Après des mois de préparation, KNDS n’a jamais été aussi proche d’une entrée en Bourse. La France et l’Allemagne ont levé, lundi 22 juin, le principal obstacle à la mise sur le marché de l’industriel franco-allemand d’armements terrestres. Le fabricant, entre autres, du canon Caesar et du char Leopard 2, est né, en 2015, de la fusion entre le groupe français Nexter (alors détenu par l’Etat français, ex-GIAT industries) et l’allemand Krauss-Maffei Wegmann, propriété des familles Bode et Wegmann.
L’Elysée et la chancellerie ont confirmé, dans un communiqué commun, avoir trouvé « un accord sur la stratégie et la gouvernance de KNDS » avec « l’intention de devenir actionnaires conjoints par le biais d’opérations visant à établir une participation égale pour les deux pays ». La France et l’Allemagne auront chacune 40 % du capital de l’entreprise.
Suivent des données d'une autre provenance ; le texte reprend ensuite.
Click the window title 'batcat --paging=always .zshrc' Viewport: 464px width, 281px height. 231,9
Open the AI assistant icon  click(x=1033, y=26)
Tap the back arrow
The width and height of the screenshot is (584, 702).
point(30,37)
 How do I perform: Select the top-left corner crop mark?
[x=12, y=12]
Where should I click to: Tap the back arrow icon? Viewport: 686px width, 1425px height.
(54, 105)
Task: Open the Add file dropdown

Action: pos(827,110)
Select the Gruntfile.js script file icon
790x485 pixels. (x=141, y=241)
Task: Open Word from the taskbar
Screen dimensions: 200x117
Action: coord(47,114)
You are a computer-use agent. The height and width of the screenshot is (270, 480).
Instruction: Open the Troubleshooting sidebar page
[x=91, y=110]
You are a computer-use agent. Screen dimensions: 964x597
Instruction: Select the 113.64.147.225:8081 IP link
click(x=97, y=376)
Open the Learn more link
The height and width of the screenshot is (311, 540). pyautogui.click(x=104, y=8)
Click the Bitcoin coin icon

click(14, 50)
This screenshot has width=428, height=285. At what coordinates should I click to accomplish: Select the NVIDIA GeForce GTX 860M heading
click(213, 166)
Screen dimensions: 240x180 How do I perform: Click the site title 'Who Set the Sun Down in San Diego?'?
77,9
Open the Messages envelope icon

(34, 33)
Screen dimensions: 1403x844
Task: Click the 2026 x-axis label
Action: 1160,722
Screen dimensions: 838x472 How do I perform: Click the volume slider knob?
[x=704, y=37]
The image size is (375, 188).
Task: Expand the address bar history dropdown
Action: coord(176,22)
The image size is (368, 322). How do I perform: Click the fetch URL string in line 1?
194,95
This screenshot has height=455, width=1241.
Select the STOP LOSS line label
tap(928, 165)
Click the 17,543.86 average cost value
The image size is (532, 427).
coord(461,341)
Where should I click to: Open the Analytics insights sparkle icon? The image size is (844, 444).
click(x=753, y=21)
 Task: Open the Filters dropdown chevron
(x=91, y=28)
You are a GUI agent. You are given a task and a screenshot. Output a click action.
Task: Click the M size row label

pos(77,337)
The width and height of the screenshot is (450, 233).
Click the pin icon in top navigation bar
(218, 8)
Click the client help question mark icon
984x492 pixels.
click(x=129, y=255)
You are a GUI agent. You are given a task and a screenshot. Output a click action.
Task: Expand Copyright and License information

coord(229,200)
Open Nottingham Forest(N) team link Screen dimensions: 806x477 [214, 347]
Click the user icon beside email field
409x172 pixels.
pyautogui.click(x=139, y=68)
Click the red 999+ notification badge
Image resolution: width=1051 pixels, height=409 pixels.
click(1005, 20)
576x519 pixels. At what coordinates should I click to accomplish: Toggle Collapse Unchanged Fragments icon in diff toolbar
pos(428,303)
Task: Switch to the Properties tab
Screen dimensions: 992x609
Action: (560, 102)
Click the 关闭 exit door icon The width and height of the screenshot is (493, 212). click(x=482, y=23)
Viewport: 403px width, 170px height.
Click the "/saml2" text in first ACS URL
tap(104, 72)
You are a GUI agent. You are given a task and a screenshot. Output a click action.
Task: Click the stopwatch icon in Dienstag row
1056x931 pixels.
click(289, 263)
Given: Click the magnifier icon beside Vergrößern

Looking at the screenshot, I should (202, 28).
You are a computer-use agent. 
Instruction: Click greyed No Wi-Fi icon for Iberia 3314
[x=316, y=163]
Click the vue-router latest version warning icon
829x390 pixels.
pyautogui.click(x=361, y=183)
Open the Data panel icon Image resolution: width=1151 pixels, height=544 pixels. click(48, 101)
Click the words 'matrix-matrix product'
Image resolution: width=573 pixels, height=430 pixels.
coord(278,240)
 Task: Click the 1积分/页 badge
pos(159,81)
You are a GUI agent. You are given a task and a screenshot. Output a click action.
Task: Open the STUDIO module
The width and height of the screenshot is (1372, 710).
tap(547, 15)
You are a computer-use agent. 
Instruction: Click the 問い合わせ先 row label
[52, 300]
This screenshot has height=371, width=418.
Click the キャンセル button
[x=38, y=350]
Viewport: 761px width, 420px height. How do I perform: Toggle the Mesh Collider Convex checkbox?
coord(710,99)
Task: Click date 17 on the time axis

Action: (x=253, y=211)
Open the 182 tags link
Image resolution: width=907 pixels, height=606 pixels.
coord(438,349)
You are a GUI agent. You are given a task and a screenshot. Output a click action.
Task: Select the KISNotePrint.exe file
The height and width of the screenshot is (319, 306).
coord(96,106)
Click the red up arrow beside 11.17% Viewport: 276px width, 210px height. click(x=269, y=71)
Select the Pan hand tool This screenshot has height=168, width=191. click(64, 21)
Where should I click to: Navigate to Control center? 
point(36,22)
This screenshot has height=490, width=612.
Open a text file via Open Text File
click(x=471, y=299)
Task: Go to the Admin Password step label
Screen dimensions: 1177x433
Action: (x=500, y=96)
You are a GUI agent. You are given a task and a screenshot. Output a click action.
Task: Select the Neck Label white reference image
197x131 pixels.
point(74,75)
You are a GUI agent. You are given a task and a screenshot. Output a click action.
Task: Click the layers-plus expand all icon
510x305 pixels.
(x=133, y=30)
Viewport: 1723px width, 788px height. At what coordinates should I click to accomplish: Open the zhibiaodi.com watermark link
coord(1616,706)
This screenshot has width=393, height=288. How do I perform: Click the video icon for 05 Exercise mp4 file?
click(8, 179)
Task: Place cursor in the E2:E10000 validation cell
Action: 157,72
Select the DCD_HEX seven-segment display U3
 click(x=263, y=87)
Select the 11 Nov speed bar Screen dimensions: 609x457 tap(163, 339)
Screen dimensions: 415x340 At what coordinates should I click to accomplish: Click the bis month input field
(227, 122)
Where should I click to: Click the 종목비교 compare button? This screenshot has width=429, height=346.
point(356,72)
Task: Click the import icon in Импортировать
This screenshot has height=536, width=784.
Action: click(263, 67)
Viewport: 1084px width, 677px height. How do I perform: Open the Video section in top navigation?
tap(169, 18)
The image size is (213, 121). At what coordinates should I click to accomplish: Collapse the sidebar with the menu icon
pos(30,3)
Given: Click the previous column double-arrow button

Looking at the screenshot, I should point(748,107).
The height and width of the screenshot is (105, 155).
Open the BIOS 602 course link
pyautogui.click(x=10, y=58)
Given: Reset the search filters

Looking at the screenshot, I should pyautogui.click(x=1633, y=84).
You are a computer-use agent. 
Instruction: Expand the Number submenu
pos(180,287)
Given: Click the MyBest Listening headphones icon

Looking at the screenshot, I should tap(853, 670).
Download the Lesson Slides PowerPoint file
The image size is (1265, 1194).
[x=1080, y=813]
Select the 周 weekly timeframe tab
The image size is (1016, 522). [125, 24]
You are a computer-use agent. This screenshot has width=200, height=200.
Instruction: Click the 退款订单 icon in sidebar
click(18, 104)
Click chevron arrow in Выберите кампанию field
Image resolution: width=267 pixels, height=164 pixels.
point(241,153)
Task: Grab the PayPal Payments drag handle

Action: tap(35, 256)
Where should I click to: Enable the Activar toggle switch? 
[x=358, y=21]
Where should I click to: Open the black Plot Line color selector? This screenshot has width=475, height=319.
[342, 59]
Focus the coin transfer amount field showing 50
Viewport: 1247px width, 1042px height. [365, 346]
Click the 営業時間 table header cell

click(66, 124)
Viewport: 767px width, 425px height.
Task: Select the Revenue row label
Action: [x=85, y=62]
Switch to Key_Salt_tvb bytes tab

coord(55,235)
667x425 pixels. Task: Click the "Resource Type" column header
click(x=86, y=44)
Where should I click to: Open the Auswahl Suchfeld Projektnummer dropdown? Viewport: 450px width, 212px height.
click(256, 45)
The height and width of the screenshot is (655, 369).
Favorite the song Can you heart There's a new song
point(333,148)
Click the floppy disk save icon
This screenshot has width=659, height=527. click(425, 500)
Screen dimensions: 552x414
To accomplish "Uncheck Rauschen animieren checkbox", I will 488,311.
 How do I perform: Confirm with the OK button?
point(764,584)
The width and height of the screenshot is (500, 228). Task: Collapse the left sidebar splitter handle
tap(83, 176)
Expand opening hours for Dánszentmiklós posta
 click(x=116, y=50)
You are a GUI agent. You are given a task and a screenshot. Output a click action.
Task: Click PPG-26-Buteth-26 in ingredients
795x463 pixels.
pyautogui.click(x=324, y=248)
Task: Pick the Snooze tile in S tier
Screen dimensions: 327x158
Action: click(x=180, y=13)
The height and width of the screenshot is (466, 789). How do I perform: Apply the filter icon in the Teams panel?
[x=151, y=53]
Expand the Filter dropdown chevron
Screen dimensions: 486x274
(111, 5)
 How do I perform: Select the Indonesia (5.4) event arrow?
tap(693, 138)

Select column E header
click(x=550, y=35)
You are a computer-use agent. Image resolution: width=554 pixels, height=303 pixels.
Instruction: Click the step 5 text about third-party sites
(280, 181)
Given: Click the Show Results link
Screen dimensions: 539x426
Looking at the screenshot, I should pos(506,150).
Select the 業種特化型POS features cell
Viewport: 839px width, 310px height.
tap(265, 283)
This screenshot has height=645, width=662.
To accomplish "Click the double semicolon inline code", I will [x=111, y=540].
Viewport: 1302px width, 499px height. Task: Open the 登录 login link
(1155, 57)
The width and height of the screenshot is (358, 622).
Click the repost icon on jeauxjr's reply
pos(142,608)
Les derniers 20 % seront vendus à des investisseurs privés et cotés à Paris et Francfort.
Après cet accord, KNDS devrait lancer son processus d’introduction en Bourse dans les prochaines heures avec la publication de son prospectus. La première cotation interviendra dans les premiers jours de juillet. L’opération est déjà bien balisée. Ces derniers mois, Jean-Paul Alary, le directeur général du groupe, a fait la tournée des investisseurs pour leur présenter l’entreprise et les convaincre de rentrer à son capital en achetant les actions qui seront mises en vente.